Has Neuroscience Proven There Is No Free Will?


These days you may indeed be told that experiments conducted by neuroscientists and psychologists have proven that free will is an illusion. I always snicker when someone tells me this because it means that they did not come to that conclusion freely, but were determined by their brain chemistry. But, leaving that aside, how should we answer these challenges to free will?

Philosopher Edward Feser, in a book review written for City Journal, denies neuroscience has done any such thing. Feser is reviewing Free: Why Science Hasn’t Disproved Free Will, by Alfred Mele, and he claims that “Mele demonstrates that scientific evidence comes nowhere close to undermining free will, and that the reasoning leading some scientists to claim otherwise is amazingly sloppy.”

Feser first tackles the work of neurobiologist Benjamin Libet. If you’re not familiar with Libet’s work, here is a summary:

In Libet’s experiments, subjects were asked to flex a wrist whenever they felt like doing so, and then to report on when they had become consciously aware of the urge to flex it. Their brains were wired so that the activity in the motor cortex responsible for causing their wrists to flex could be detected. While an average of 200 milliseconds passed between the conscious sense of willing and the flexing of the wrist, the activity in the motor cortex would begin an average of over 500 milliseconds before the flexing. Hence the conscious urge to flex seems to follow the neural activity which initiates the flexing, rather than causing that neural activity. If free will requires that consciously willing to do something is the cause of doing it, then it follows (so the argument goes) that we don’t really act freely.

The argument is that we don’t detect the conscious urge to flex our wrist until after we have sent instructions to flex our wrist, so we can’t be freely deciding to flex our wrist. Is this argument valid? Hardly.

As Mele shows, the significance of Libet’s results has been vastly oversold. One problem is that Libet did not demonstrate that the specific kind of neural activity he measured is invariably followed by a flexing of the wrist. Given his experimental setup, only cases where the neural activity was actually followed by flexing were detected. Also, Libet did not check for cases where the neural activity occurred but was not followed by flexing. Hence we have no evidence that specific kind of neural activity really is sufficient for the flexing. For all Libet has shown, it may be that the neural activity leads to flexing (or doesn’t) depending on whether it is conjoined with a conscious free choice to flex.

But there are other problems with the experiment “proving” free will doesn’t exist.

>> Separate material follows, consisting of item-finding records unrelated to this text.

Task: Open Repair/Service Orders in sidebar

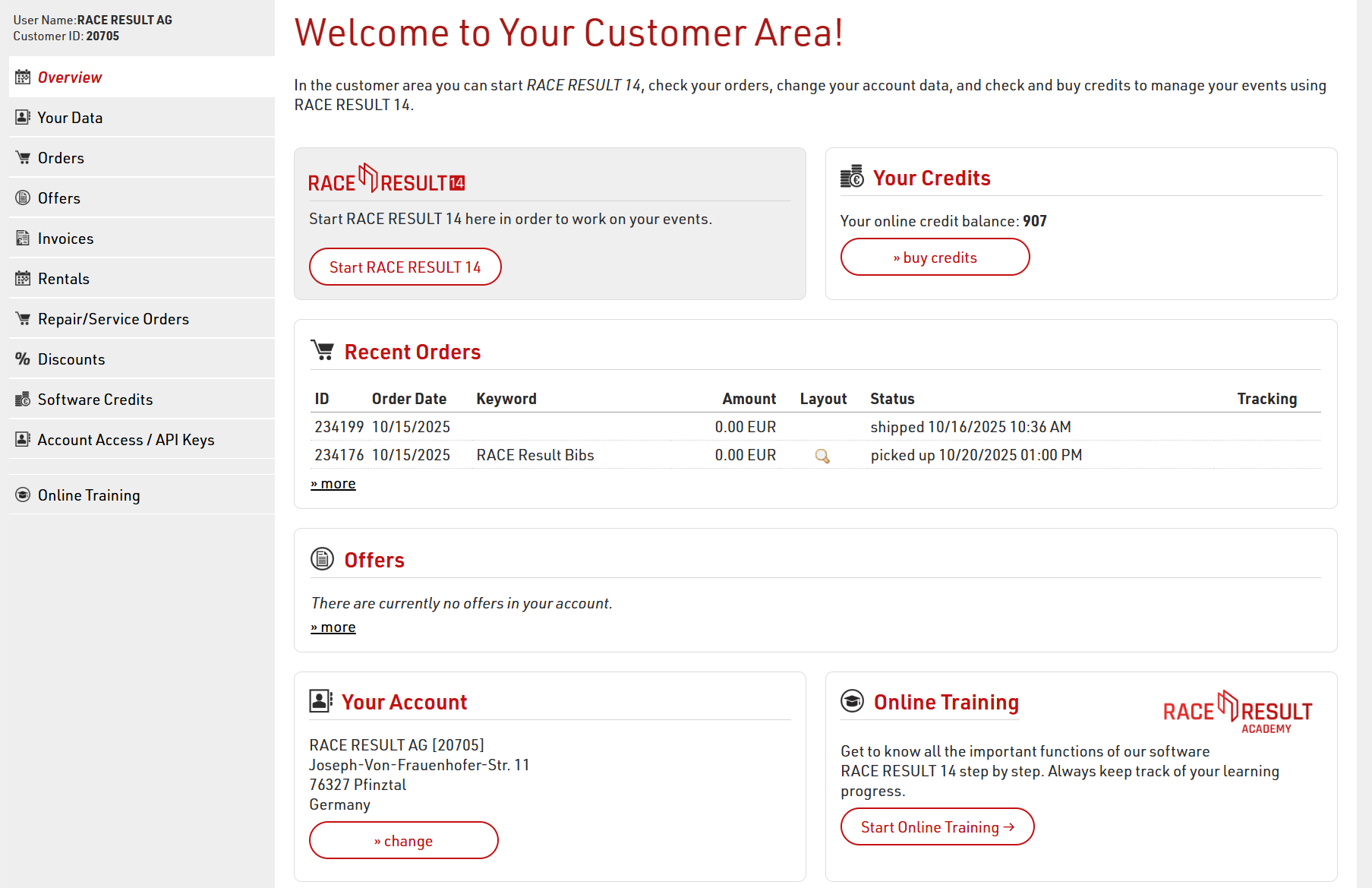Action: click(113, 319)
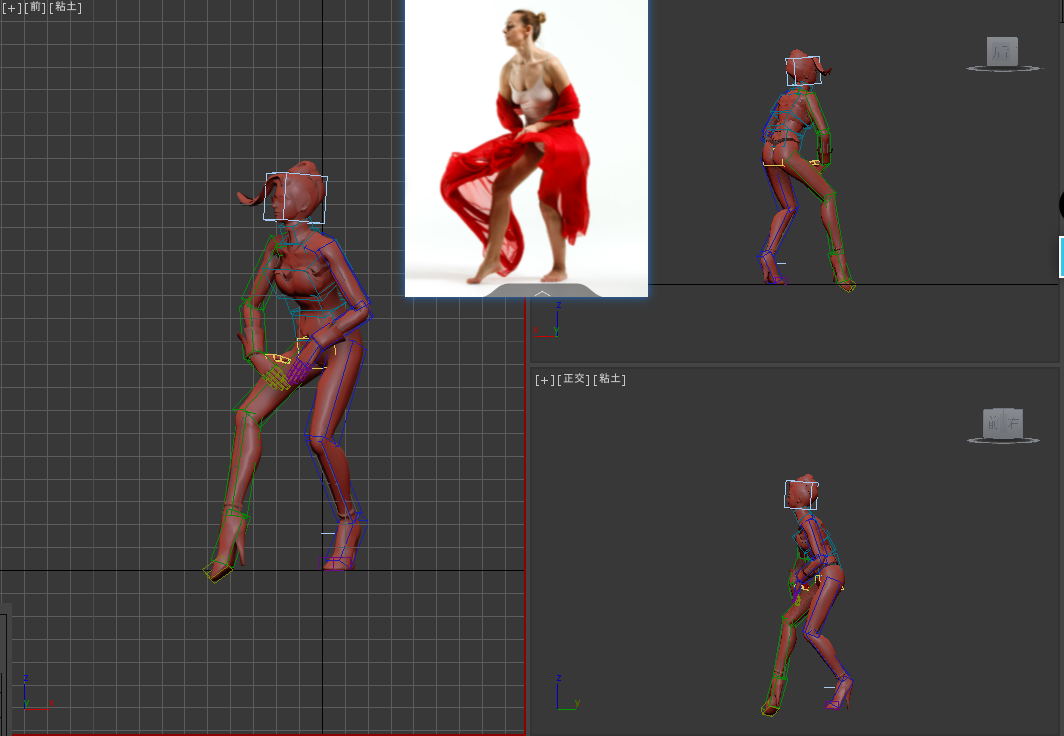Image resolution: width=1064 pixels, height=736 pixels.
Task: Collapse the reference image using bottom chevron
Action: (541, 292)
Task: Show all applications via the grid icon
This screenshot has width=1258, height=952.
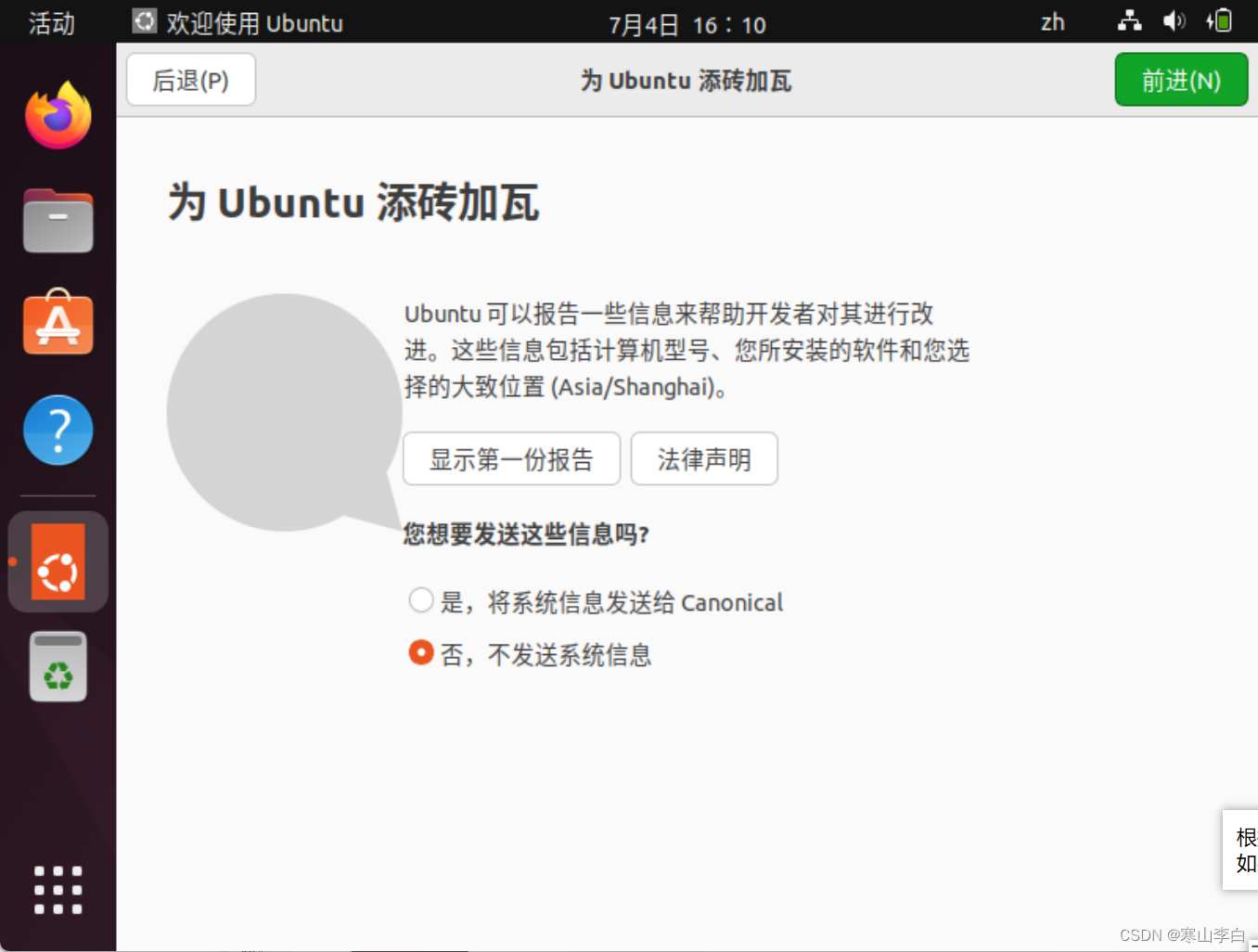Action: 58,889
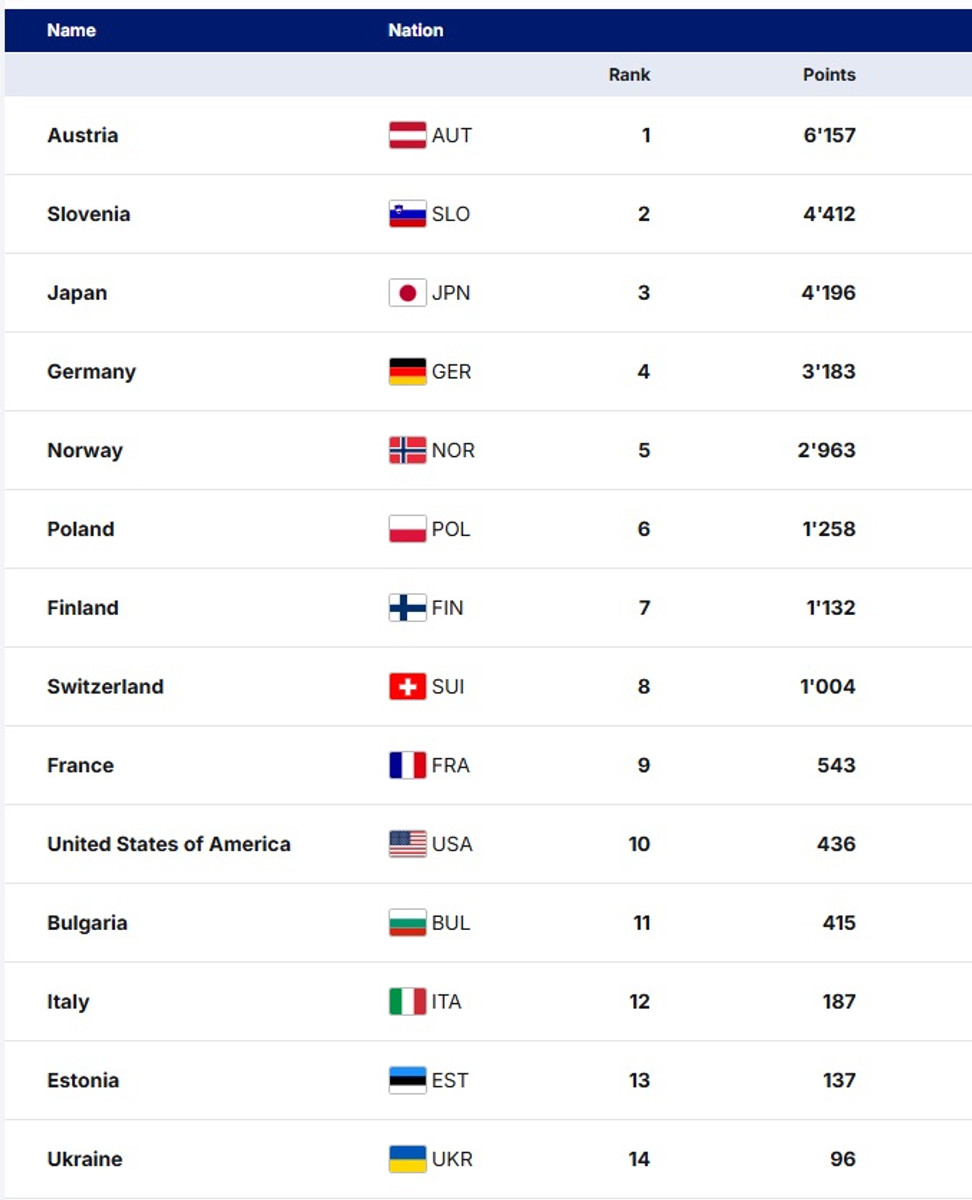
Task: Click the Nation column header
Action: click(415, 30)
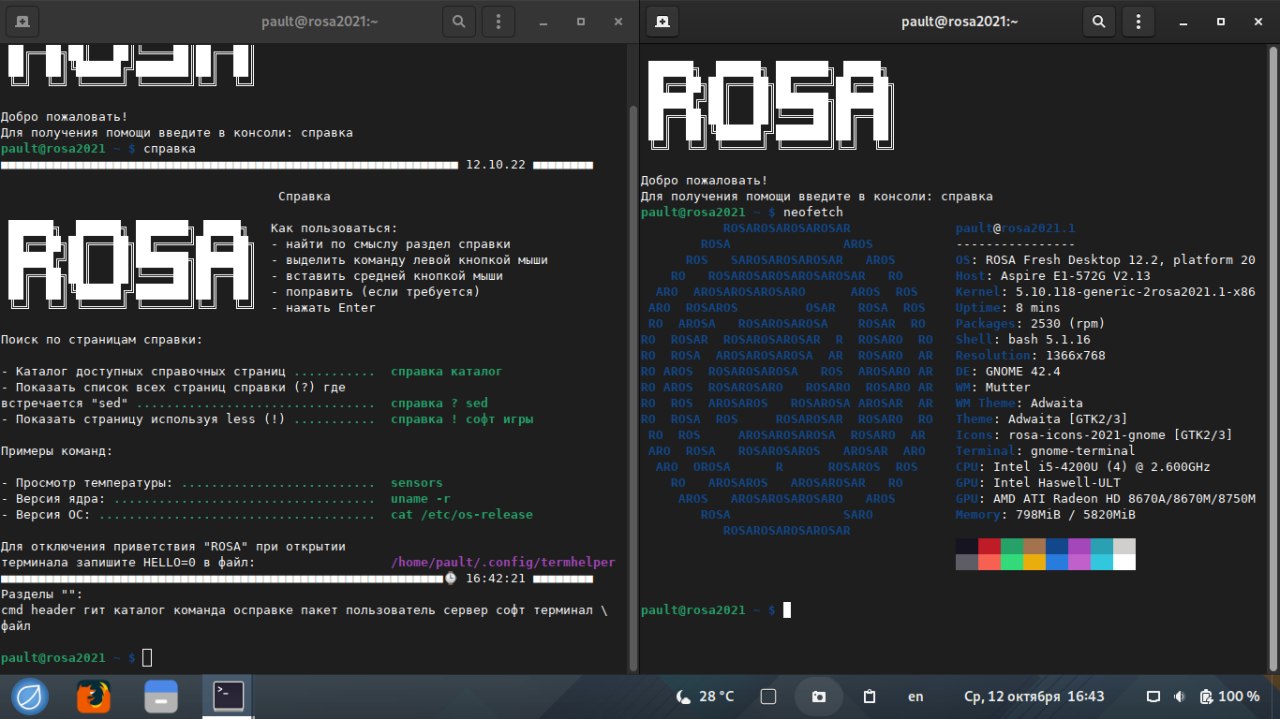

There’s a second problem. The sorts of actions Libet studied are highly idiosyncratic. The experimental setup required subjects to wait passively until they were struck by an urge to flex their wrists. But many of our actions don’t work like that—especially those we attribute to free choice. Instead, they involve active deliberation, the weighing of considerations for and against different possible courses of action. It’s hardly surprising that conscious deliberation has little influence on what we do in an experimental situation in which deliberation has been explicitly excluded. And it’s wrong to extend conclusions derived from these artificial situations to all human action, including cases which do involve active deliberation.

Even more fundamentally, why should we tie the conscious feeling in our brain that we made a decision with the fact that the decision was freely made?

Even if the neural activity Libet identifies (contrary to what he actually shows) invariably preceded a flexing of the wrist, it still wouldn’t follow that the flexing wasn’t the product of free choice. Why should we assume that a choice is not free if it registers in consciousness a few hundred milliseconds after it is made? Think of making a cup of coffee. You don’t explicitly think, “Now I will pick up the kettle; now I will pour hot water through the coffee grounds; now I will put the kettle down; now I will pick up a spoon.” You simply do it. You may, after the fact, bring to consciousness the various steps you just carried out; or you may not. We take the action to be free either way. The notion that a free action essentially involves a series of conscious acts of willing, each followed by a discrete bodily movement, is a straw man, and doesn’t correspond to what common sense (or, for that matter, philosophers like Wittgenstein or Aquinas) have in mind when they talk about free action.

Mele tackles other science that purports to disprove free will in his book. Given Feser’s review, this book may be well worth reading.